Tie the WWW-Authenticate around the keys and max-age.

[dvorak42]

Currently the issuer-key, token-key, and max-age are not versioned inside the WWW-Authenticate, meaning that either we need current parsing of a scheme to ignore unknown fields in the scheme challenge (the outermost layer defined in RFC7235), we have to introspect the challenge field to then figure out how to parse the outer keys/max-age fields, or we have to use a different scheme name whenever we want to change those.

One potential fix is to encapsulate the whole blob of data in an "outer" challenge structure:

struct {
    uint8_t version;
    TokenChallenge token_challenge;
    opaque issuer_key<1..2^16-1>;
    opaque token_key<1..2^16-1>;
    uint32_t max_age;
} PATAuthenticateChallenge;

WWW-Authenticate: PrivateAccessToken challenge=abc..., PrivateAccessToken challenge=def...

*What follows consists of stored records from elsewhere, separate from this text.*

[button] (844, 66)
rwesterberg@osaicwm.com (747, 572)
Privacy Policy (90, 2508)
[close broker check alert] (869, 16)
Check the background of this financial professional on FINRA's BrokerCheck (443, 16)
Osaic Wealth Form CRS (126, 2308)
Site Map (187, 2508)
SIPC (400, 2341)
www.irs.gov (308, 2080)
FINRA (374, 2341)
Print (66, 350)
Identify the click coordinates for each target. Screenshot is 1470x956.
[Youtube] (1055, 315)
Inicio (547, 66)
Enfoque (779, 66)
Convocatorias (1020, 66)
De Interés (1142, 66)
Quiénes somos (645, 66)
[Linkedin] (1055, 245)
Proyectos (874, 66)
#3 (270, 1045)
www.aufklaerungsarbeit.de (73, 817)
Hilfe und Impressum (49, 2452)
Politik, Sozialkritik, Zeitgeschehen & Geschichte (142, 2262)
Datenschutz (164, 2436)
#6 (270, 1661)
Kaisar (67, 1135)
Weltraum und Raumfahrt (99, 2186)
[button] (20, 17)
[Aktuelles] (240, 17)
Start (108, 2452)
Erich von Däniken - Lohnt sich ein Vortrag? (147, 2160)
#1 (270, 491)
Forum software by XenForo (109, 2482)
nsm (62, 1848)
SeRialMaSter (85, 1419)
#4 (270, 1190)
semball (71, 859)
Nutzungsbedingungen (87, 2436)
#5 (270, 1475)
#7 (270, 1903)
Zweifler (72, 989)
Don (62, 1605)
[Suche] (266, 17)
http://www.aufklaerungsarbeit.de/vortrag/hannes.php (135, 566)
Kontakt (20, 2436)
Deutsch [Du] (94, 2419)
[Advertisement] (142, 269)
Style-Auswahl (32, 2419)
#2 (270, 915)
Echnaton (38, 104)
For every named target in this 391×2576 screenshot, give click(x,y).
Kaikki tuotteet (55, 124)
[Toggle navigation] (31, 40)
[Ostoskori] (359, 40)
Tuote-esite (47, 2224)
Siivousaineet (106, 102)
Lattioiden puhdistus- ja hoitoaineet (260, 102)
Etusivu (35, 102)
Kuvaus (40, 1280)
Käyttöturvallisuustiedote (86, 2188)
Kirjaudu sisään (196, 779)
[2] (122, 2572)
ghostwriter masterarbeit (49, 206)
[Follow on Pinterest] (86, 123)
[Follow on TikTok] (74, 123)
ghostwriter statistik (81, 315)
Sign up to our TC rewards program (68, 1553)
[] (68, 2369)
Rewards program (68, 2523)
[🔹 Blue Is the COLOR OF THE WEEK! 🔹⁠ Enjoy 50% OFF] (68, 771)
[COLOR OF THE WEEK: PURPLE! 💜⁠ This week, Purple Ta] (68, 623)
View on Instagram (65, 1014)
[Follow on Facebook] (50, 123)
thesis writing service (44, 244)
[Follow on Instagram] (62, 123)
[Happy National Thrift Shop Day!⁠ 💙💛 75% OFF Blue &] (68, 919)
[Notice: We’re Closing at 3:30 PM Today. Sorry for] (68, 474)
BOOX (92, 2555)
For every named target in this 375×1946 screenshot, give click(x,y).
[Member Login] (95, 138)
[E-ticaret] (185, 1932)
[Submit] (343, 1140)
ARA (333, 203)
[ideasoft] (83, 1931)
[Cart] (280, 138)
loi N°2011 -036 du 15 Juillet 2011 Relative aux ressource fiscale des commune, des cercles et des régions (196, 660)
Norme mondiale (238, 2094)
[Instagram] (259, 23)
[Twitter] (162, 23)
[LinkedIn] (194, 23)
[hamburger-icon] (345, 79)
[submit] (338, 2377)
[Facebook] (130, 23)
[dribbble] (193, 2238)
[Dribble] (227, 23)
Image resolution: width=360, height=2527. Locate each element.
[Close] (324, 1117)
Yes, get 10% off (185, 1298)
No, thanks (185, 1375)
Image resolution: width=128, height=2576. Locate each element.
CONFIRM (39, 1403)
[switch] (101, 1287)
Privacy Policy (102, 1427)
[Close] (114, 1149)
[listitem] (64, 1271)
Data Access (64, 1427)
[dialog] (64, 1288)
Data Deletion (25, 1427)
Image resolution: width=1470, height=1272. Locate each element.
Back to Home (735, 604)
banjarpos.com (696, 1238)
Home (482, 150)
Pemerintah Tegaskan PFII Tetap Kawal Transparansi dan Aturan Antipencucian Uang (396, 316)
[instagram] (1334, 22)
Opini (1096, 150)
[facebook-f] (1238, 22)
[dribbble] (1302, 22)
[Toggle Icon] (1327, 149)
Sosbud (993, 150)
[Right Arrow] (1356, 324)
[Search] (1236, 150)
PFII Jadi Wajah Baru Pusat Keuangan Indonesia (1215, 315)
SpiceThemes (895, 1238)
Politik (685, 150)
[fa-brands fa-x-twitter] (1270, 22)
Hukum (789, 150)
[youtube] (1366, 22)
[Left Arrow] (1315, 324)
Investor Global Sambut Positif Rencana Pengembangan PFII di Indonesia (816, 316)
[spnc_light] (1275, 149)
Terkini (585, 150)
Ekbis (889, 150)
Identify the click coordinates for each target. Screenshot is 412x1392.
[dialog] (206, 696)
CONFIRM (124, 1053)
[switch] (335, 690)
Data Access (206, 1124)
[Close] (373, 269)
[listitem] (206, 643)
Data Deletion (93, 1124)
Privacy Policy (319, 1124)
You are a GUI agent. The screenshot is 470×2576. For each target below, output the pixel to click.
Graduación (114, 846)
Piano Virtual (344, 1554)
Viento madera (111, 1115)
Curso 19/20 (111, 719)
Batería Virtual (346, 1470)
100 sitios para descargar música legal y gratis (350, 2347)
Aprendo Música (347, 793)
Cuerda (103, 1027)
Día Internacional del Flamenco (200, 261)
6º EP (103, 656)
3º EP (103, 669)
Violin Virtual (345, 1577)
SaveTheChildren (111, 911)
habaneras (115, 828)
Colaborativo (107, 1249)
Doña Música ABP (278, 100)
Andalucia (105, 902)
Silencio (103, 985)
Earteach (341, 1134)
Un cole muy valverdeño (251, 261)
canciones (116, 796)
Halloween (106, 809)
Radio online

Where abc/def are PATAuthenticateChallenge(s).

Additionally we can potentially rename TokenChallenge to get rid of the extra layering.

[tfpauly]

In general, I'd like to keep the keys and max-age fields separate.

However, there are things in a generic token model that need to be specified that we should consider:

• What crypto / algorithms are used for the token? RSA blind signatures in this case...
• What is the meaning of the token? Per-origin rate-limited, generic non-limited, geo-based, etc.

[tfpauly]

Type could be -> Issuance Protocol

[chris-wood]

There seems to be a hierarchy of "things", including the scheme, issuance protocol, and issuance protocol details. It seems to make sense if we arrange things in the following way:

• Scheme: generic anonymous credential authentication
• Issuance protocol (type): PAT or PrivacyPass or whatever
• Issuance protocol details (version? algorithm?) : Blind RSA or POPRF or whatever

Ideally, also, the challenge is bound to the scheme, issuance protocol, and issuance protocol details, which would require some changes. Is this a useful framing?